What Can Be Done to Truly Ensure the Fast-Tracking of Criminal Cases Against Netas?

The backlog of pending cases will soon grow into unmanageable proportions.

The Supreme Court last month asked the Chief Justices of all the high courts to send a plan, within a month, to expeditiously complete trial proceedings in 4,442 criminal and corruption cases against sitting and former legislators. 

As many as 2,556 cases are pending against sitting MPs and MLAs, which include 174 cases where the maximum punishment prescribed for the offence is life sentence. 

One of the main reasons identified for delays in completion of trials was the liberal grant of stays by the courts. In 352 cases, trial has been stayed either by the apex court or high courts themselves. 

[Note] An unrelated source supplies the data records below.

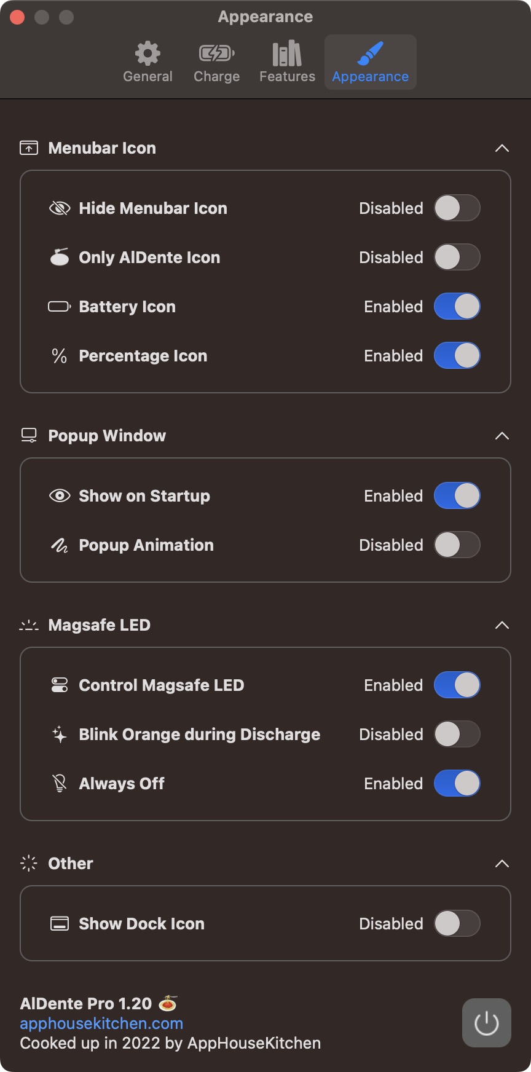The width and height of the screenshot is (531, 1072).
Task: Click the battery outline icon
Action: coord(60,307)
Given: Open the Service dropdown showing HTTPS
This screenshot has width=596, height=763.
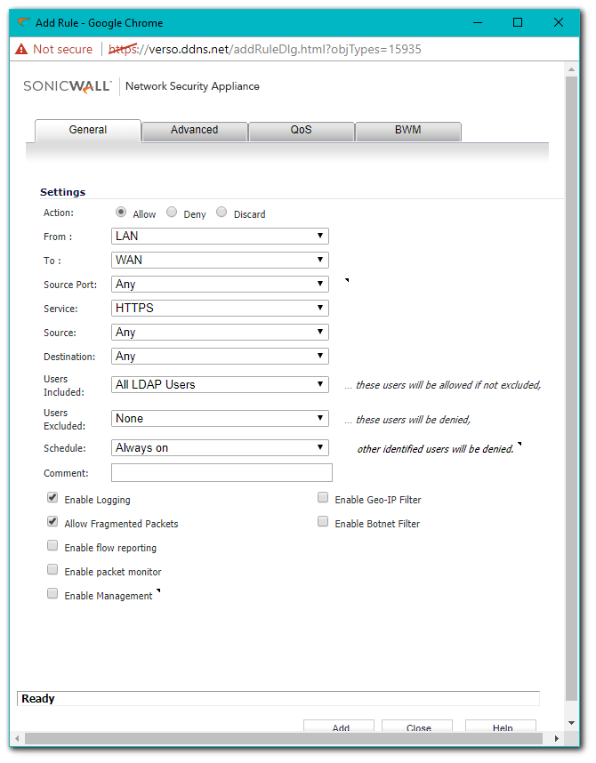Looking at the screenshot, I should [220, 309].

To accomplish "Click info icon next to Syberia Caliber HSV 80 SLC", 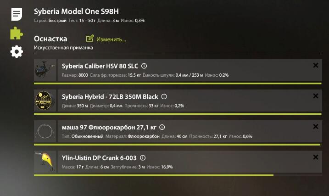I will (144, 66).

The Supreme Court had also reminded the high courts of its judgment in Asian Resurfacing of Roads Agency P Ltd v CBI (2018) 16 SCC 299 which had ruled that if a stay on trial granted by the high court was more than six months old, then the trial court could proceed with the trial as if there was no stay.

One is likely to be disappointed if it is expected that the above initiative alone will work like a magic wand. I have good reasons to say this, but would be happy to be proven wrong. 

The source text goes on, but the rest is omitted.